In [1]:
from IPython.display import HTML

HTML('''<script>
code_show=true;
function code_toggle() {
 if (code_show){
 $('div.input').hide();
 } else {
 $('div.input').show();
 }
 code_show = !code_show
}
$( document ).ready(code_toggle);
</script>
<form action="javascript:code_toggle()"><input type="submit" value="Click here to toggle on/off the raw code."></form>''')


Out[1]:

Sentiment Classification Using SentiWordNet

For sentiment classification, one approach is to use the SentiWordNet (SWN) word dictionary, which builds on top of the original Princeton WordNet dictionary by adding sentiment scores to each word. In addition to positivity / negativity, it also gives an objectivity score, which is a measure of how much sentiment a word has. E.g. "awesome" is very subjective, "red" is very objective.

The scores all add up to 1, and are split between positivity/negativity and objectivity. An objectivity score of 1 necessarily implies 0 negative or positive sentiment. An objectivity score of 0.5 means there is 0.5 remaining that could be distributed to the positive or negative sentiment in any way.

These scores can then be agrregated into article scores, which can then be converted into daily scores.

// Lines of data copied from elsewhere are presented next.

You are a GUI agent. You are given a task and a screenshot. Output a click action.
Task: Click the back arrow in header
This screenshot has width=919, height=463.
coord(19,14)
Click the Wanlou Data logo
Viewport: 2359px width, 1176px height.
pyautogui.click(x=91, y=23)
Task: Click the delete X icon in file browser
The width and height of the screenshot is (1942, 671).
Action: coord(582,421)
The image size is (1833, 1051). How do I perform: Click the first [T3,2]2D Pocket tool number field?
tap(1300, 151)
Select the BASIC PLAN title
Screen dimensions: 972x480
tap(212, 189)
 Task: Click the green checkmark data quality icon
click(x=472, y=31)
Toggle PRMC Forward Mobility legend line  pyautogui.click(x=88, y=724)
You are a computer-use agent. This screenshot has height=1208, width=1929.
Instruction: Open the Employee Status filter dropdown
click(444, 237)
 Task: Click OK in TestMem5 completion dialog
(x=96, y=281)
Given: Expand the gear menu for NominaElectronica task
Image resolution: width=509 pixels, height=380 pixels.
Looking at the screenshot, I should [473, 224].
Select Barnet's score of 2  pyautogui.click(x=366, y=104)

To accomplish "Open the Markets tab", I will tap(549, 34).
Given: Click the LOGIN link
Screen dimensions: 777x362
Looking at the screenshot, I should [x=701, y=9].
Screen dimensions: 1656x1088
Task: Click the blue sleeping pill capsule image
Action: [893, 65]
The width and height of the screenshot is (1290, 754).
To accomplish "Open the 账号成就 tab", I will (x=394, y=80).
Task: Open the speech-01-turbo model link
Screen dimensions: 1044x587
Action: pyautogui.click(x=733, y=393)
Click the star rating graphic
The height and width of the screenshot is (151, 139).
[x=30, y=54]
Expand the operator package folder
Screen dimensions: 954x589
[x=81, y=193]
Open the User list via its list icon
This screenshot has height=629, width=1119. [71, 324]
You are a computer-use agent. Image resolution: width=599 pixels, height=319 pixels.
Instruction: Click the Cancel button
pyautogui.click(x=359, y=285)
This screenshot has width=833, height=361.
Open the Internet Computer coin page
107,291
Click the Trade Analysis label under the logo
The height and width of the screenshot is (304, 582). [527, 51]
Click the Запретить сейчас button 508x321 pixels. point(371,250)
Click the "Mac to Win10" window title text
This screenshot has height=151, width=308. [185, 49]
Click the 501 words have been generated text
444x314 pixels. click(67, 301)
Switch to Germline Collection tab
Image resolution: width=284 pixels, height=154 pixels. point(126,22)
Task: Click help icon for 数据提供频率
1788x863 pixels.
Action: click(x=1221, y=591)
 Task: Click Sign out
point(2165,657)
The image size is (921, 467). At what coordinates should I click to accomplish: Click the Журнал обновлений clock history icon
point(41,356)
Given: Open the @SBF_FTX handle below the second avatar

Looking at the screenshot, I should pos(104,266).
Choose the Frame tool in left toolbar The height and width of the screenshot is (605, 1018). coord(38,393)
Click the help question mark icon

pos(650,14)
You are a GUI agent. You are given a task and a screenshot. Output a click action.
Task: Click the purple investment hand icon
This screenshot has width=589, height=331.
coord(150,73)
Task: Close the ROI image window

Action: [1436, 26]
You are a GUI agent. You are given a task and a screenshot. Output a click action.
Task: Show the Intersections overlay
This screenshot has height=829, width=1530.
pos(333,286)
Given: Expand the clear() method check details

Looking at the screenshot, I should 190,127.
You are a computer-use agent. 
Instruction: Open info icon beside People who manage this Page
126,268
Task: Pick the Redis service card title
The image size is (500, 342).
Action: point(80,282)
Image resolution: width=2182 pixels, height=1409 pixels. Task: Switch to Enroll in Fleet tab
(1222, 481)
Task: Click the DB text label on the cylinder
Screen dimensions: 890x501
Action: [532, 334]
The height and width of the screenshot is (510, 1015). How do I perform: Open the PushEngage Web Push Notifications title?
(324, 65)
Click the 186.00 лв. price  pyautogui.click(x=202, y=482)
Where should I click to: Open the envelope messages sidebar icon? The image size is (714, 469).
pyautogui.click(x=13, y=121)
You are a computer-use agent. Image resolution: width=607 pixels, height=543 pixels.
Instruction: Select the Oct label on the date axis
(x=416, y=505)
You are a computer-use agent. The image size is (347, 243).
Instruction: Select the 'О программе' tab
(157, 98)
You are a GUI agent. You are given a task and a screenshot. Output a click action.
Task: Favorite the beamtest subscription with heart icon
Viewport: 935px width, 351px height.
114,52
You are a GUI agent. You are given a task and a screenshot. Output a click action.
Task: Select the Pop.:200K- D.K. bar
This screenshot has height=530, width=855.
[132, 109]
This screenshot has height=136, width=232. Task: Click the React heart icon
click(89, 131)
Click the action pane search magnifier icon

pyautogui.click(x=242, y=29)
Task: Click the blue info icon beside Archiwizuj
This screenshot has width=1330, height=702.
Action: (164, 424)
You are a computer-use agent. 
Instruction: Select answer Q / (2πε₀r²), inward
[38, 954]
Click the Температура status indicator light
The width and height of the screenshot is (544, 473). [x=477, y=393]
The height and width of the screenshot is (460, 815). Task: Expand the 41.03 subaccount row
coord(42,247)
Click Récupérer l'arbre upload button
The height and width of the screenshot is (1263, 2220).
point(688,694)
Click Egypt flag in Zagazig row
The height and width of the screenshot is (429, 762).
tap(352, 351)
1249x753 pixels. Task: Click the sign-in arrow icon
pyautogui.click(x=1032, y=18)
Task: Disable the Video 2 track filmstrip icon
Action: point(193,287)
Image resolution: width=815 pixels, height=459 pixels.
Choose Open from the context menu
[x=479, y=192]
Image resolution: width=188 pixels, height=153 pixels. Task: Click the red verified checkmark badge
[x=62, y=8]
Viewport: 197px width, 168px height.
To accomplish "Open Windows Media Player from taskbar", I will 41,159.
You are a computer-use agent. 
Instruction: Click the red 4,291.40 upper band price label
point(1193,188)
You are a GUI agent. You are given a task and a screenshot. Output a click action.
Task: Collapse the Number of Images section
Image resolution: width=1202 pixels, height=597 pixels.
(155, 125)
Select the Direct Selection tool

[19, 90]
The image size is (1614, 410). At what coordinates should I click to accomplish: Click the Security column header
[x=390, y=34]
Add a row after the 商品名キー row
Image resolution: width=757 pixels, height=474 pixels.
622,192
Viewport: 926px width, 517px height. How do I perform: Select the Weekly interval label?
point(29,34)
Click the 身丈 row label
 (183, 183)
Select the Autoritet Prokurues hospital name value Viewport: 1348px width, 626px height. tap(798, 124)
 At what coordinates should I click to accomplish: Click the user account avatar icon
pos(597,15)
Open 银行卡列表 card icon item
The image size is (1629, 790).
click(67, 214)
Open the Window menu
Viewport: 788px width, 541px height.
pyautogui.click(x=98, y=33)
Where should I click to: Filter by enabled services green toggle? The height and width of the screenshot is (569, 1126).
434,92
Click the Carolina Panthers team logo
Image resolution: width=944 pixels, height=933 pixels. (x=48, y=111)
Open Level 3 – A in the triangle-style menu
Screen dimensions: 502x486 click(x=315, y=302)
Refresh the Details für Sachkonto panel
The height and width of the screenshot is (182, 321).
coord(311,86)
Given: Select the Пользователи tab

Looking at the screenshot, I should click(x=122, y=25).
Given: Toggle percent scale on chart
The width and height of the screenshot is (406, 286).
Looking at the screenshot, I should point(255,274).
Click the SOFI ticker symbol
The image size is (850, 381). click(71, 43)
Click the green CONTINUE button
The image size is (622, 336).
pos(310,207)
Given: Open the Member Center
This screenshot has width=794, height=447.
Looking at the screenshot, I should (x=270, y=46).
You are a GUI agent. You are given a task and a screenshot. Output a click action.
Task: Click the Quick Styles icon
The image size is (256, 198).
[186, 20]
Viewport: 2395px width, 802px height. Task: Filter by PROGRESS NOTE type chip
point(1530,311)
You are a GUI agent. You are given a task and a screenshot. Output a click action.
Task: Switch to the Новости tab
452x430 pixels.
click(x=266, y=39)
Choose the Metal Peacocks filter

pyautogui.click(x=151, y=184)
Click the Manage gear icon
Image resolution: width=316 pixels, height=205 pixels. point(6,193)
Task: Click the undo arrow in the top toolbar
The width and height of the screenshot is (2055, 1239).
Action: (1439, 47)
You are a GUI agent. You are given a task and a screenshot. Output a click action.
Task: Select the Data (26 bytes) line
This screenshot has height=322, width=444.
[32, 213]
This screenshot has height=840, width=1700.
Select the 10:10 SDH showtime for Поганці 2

It is possible to download the original SentiWordNet data files, but luckily NLTK provides an already parsed version of the same corpus, along with convenience functions to search the database.


In [6]:
import nltk
from nltk.corpus import sentiwordnet as swn

This notebook requires not only NLTK, but also additional corpora that come with NLTK to perform various functions:


In [27]:
# To download the SentiWordNet and stopword corpora, run the commands below
nltk.download("sentiwordnet")
nltk.download("stopwords")

Now let's try it on one word, "plant". Specifically, "plant.n.01":


In [23]:
plant01 = swn.senti_synset("plant.n.01")

In [28]:
plant01.neg_score(), plant01.pos_score(), plant01.obj_score()


Out[28]:
(0.0, 0.0, 1.0)

You'll notice that this is a very specific "sense" of a word. "plant.n.01" means "the first meaning of the word "plant", that is a noun. Wordnet provides many meanings of words. You can search for multiple, like so.


In [49]:
swn.senti_synsets("plant")


Out[49]:
[SentiSynset('plant.n.01'),
 SentiSynset('plant.n.02'),
 SentiSynset('plant.n.03'),
 SentiSynset('plant.n.04'),
 SentiSynset('plant.v.01'),
 SentiSynset('implant.v.01'),
 SentiSynset('establish.v.02'),
 SentiSynset('plant.v.04'),
 SentiSynset('plant.v.05'),
 SentiSynset('plant.v.06')]

The results are approximately sorted in frequency of usage. Now, we can use the SWN dictionary like so, when parsing actual sentences:


In [29]:
from nltk.tag.perceptron import PerceptronTagger
from nltk.tokenize import word_tokenize

First, we take a sentence and split it into tokens: "This red car is horrible. It is a very broken car. I want to punch it."


In [133]:
article = "This red car is horrible. It is a very broken car. I want to punch it."
tokens = nltk.word_tokenize(article)
tokens


Out[133]:
['This',
 'red',
 'car',
 'is',
 'horrible',
 '.',
 'It',
 'is',
 'a',
 'very',
 'broken',
 'car',
 '.',
 'I',
 'want',
 'to',
 'punch',
 'it',
 '.']

Then we tag these tokens according to what parts of speech they might be (noun, verb, etc):


In [69]:
tagged_tokens = nltk.pos_tag(tokens)
tagged_tokens


Out[69]:
[('This', 'DT'),
 ('red', 'JJ'),
 ('car', 'NN'),
 ('is', 'VBZ'),
 ('horrible', 'JJ'),
 ('.', '.'),
 ('It', 'PRP'),
 ('is', 'VBZ'),
 ('a', 'DT'),
 ('very', 'RB'),
 ('broken', 'JJ'),
 ('car', 'NN'),
 ('.', '.'),
 ('I', 'PRP'),
 ('want', 'VBP'),
 ('to', 'TO'),
 ('punch', 'VB'),
 ('it', 'PRP'),
 ('.', '.')]

Now, we have enough information to look up words properly.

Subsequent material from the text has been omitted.